EXERCISE DESCRIPTION — The job is to find each line of the records below that includes the word "will" and copy it.

DATA FOR REVIEW —
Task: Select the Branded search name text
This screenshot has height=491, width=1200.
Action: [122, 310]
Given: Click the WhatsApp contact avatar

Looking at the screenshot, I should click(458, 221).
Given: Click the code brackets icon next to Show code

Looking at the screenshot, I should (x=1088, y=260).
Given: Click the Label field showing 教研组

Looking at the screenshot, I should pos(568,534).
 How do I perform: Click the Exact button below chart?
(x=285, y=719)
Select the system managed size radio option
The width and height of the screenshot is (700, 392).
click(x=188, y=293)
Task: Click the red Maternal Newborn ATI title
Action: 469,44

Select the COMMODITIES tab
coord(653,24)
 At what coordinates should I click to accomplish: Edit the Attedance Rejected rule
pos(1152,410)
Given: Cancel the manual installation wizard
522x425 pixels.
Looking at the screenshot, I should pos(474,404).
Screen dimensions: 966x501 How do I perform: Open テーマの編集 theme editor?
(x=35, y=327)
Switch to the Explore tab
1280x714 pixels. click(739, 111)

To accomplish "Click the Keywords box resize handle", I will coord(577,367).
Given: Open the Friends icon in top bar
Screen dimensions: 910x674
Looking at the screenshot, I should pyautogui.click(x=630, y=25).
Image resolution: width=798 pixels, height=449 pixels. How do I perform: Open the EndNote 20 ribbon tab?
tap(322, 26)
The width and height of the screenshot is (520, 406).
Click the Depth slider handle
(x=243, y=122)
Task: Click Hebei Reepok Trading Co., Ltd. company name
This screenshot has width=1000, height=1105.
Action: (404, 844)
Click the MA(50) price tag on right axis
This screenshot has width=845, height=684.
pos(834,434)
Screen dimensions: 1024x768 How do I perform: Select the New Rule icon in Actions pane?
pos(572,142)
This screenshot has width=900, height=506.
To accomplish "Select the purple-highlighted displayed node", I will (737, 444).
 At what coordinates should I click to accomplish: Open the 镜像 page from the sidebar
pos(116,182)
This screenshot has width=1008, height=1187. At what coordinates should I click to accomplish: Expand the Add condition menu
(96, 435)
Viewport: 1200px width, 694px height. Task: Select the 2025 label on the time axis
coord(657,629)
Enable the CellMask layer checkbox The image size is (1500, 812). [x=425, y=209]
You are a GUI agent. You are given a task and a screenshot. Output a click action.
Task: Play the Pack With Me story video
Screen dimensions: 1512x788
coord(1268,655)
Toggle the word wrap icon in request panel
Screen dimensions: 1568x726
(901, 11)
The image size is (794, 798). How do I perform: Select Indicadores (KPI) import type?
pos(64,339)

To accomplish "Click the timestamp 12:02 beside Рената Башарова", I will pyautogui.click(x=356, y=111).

WRITTEN ANSWER —
To accomplish "Click the Keywords box resize handle", I will coord(577,367).
To accomplish "Select the purple-highlighted displayed node", I will (737, 444).
To accomplish "Click the timestamp 12:02 beside Рената Башарова", I will pyautogui.click(x=356, y=111).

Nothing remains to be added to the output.